Por lo cual, si la comida le es a mi hermano ocasión de caer, no comeré carne jamás, para no poner tropiezo a mi hermano. (1ra. Corintios 8.13 RVR)

 

La decisión de Pablo fue muy categórica, “no comeré carne jamás”.  Pero, ¿qué le motivó a asumir esta postura tan contundente?  La respuesta es sencilla, el amor.  Pablo agrega que, si el simplemente hecho de comer carne va a redundar en una ofensa a los demás, dejará de comerla.  El Apóstol está dispuesto a sacrificar su propia libertad con tal de que otros y otras no encuentren en él un tropiezo.

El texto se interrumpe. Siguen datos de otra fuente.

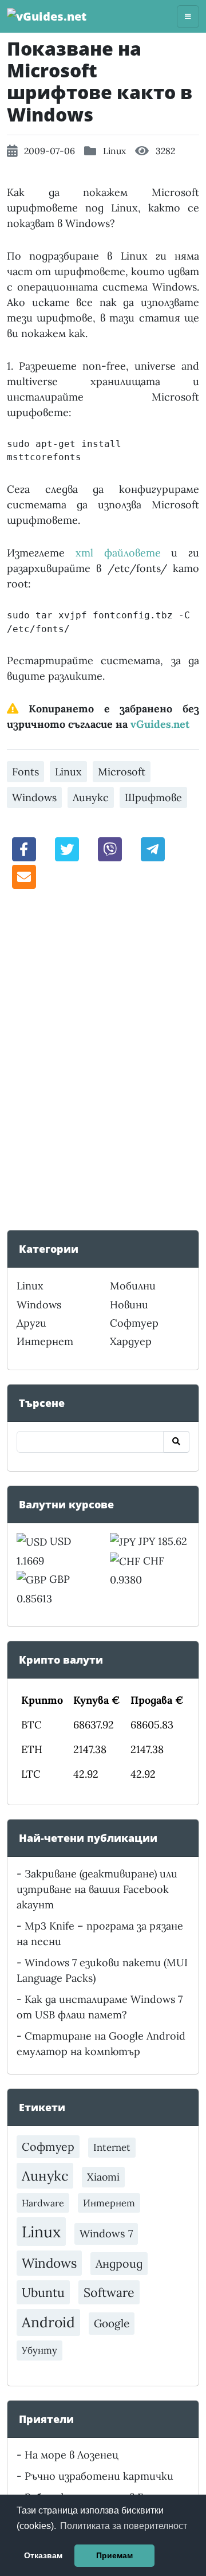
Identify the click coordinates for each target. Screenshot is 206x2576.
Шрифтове (153, 797)
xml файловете (118, 552)
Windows (34, 797)
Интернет (45, 1341)
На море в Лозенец (71, 2454)
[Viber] (110, 848)
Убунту (39, 2350)
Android (48, 2322)
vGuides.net (159, 724)
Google (111, 2323)
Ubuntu (43, 2292)
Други (31, 1323)
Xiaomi (103, 2176)
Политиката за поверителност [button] (123, 2526)
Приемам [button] (114, 2555)
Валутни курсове (66, 1504)
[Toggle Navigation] (188, 16)
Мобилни (133, 1285)
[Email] (24, 876)
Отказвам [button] (43, 2555)
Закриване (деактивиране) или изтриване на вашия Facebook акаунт (97, 1889)
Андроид (119, 2263)
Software (109, 2292)
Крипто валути (61, 1660)
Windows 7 (106, 2233)
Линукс (91, 797)
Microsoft (121, 771)
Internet (111, 2147)
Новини (129, 1304)
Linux (114, 150)
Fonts (25, 771)
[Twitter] (67, 848)
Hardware (43, 2203)
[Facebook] (24, 848)
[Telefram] (153, 848)
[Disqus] (103, 1058)
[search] (176, 1442)
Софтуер (134, 1323)
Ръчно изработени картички (99, 2476)
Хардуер (131, 1341)
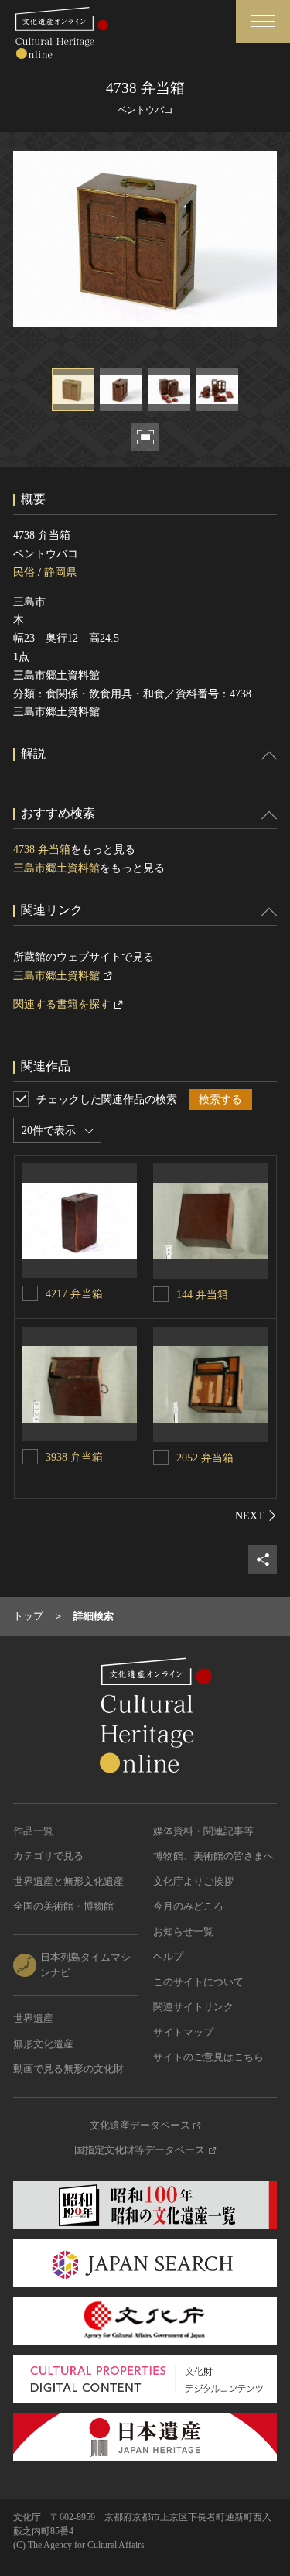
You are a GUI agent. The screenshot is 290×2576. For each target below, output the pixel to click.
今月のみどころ (188, 1906)
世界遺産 (33, 2018)
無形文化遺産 (43, 2044)
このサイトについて (198, 1982)
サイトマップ (183, 2032)
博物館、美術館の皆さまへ (213, 1856)
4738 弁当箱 (41, 849)
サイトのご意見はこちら (208, 2057)
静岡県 (60, 572)
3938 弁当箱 (74, 1457)
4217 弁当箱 (74, 1294)
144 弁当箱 (202, 1294)
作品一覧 (33, 1831)
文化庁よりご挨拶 (193, 1881)
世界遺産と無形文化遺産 (68, 1881)
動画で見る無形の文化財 (68, 2068)
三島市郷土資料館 (56, 868)
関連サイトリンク (193, 2006)
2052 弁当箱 (205, 1458)
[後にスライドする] (256, 1515)
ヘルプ (168, 1956)
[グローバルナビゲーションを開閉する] (263, 21)
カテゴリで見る (48, 1856)
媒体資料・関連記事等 (203, 1831)
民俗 (24, 572)
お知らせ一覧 (183, 1931)
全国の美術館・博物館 (63, 1906)
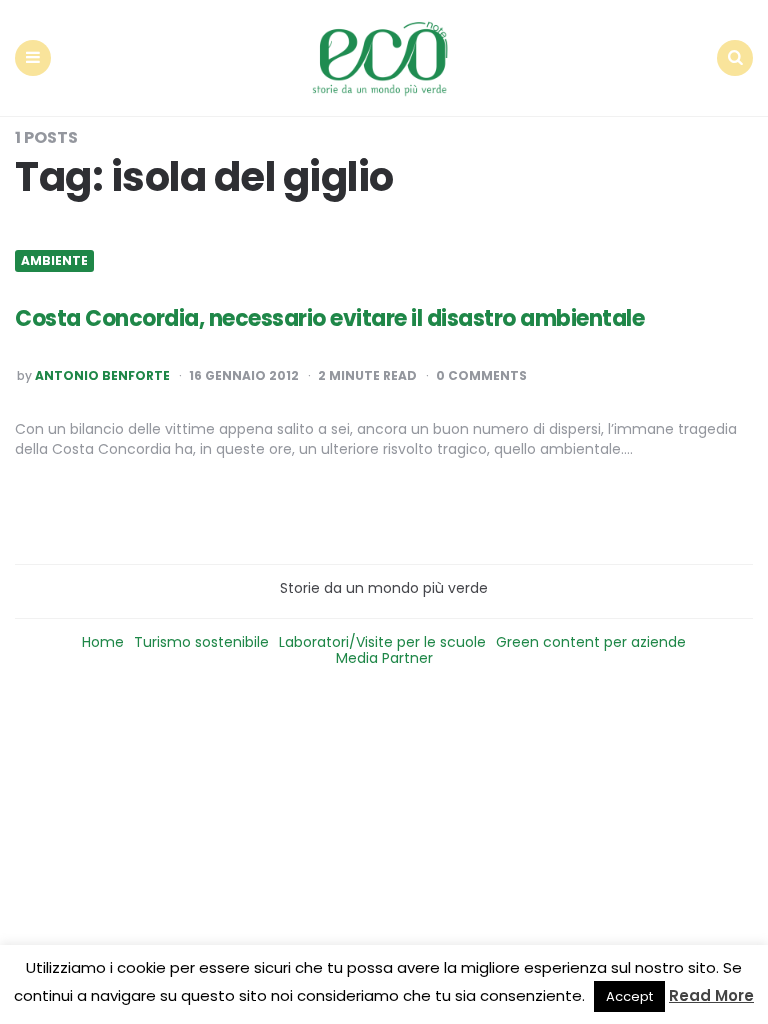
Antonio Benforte (102, 376)
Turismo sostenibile (201, 642)
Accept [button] (629, 996)
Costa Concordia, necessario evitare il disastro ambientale (329, 318)
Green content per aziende (591, 642)
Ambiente (54, 261)
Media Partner (384, 658)
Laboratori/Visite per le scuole (382, 642)
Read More (711, 995)
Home (103, 642)
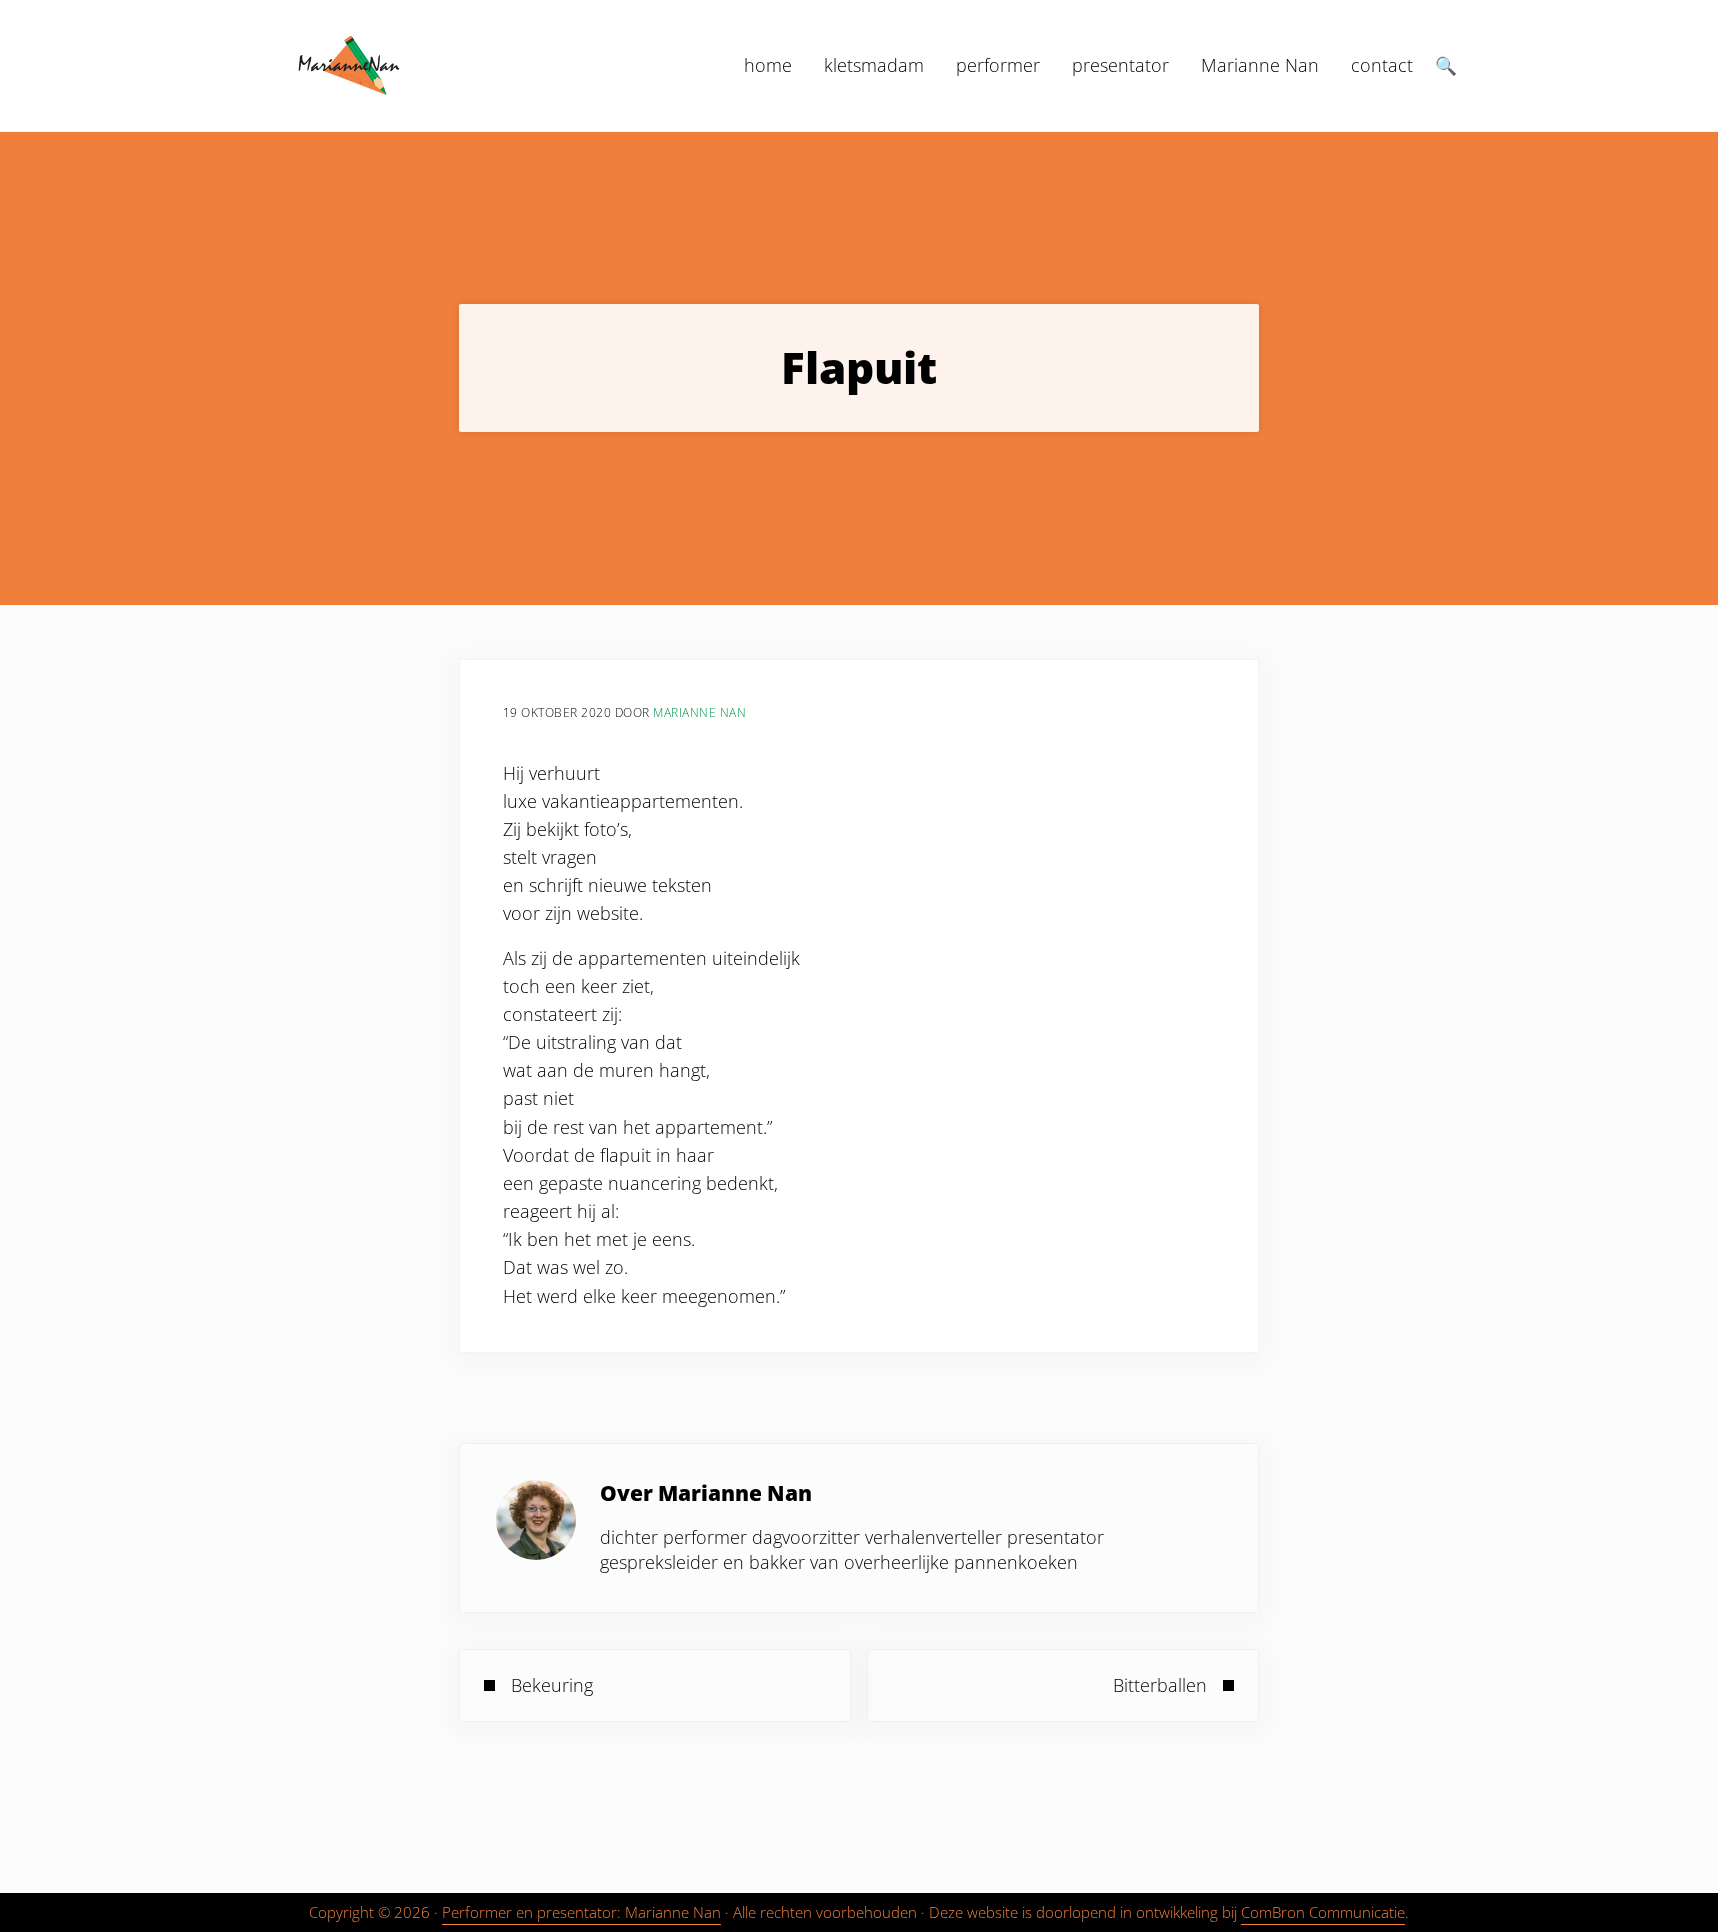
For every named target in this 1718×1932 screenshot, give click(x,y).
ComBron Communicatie (1323, 1912)
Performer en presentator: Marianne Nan (581, 1912)
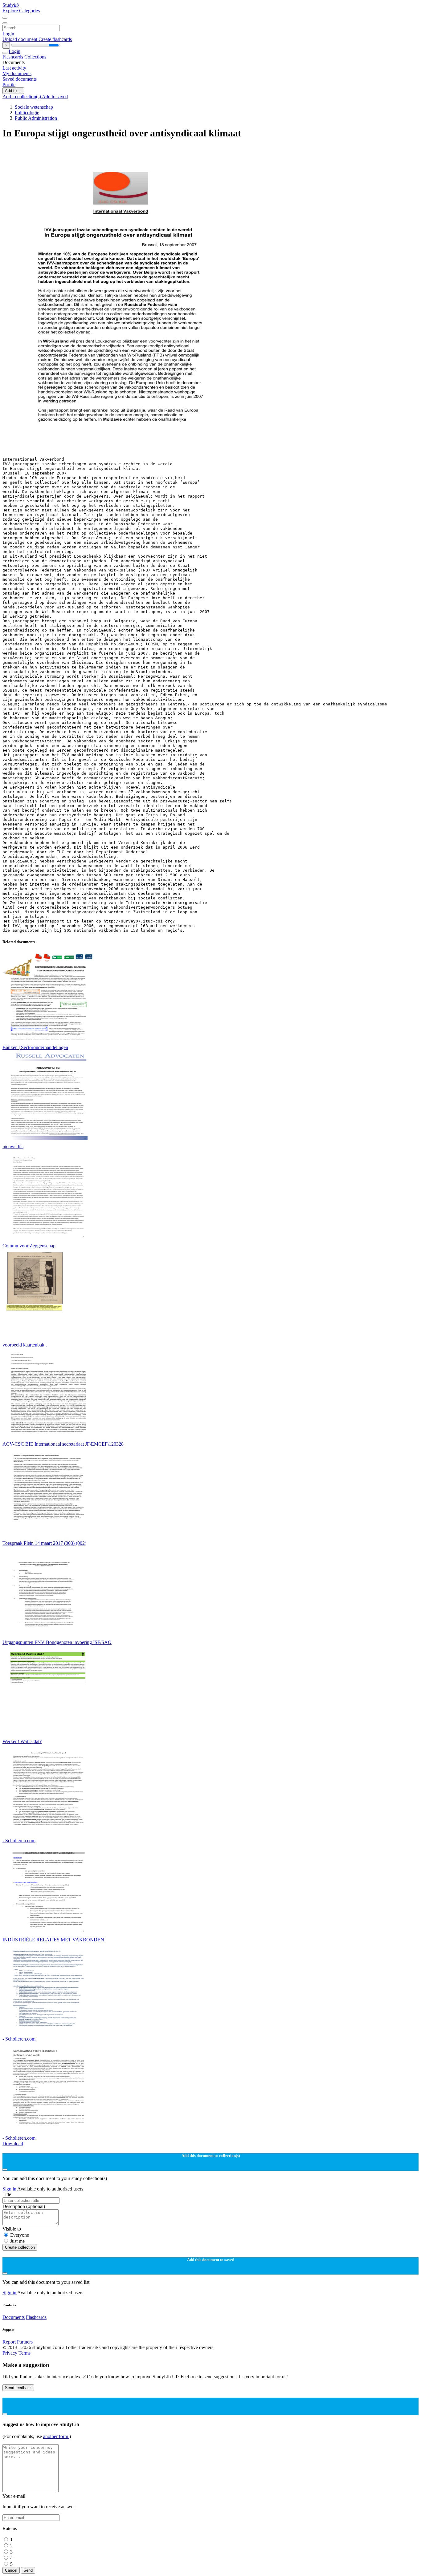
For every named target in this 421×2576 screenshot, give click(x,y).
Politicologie (27, 112)
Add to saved (55, 96)
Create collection (20, 2247)
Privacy (10, 2353)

Como cristianos somos libres.  Pero nuestra libertad está íntimamente ligada al bienestar del prójimo.  Todo lo que hacemos, de alguna forma afecta a otros, por esto debemos buscar el bienestar común.  Vivir para agradar a Dios y edificar a los hermanos y hermanas, es nuestro deber.

Pienso que Jesús, antes de comer carne, le hubiera preguntado a los corintios ¿te ofendo?…  “Entonces no lo hago”.

El versículo, al cual hemos hecho referencia, da por sentado que en el cuerpo de Cristo habrá diferencias.  Nuestra responsabilidad es manejarlas con amor.  Acepte, escuche y respete a los demás.  Algunos principios son básicos de la fe y por ellos vale la pena luchar, pero muchos se basan en opiniones individuales que no se deberían legalizar.  Por eso, respondamos a un gran principio que como Discípulos de Cristo nos rige “En lo esencial, unidad; en lo no esencial, libertad; en todo amor”.

Oración

Dios de bondad, ayúdanos a ser sensibles a las necesidades de nuestro prójimo.  Permite que seamos pacientes y amorosos en nuestras relaciones.  Roguemos que el efecto de nuestra conducta sea de bendición.  Amén.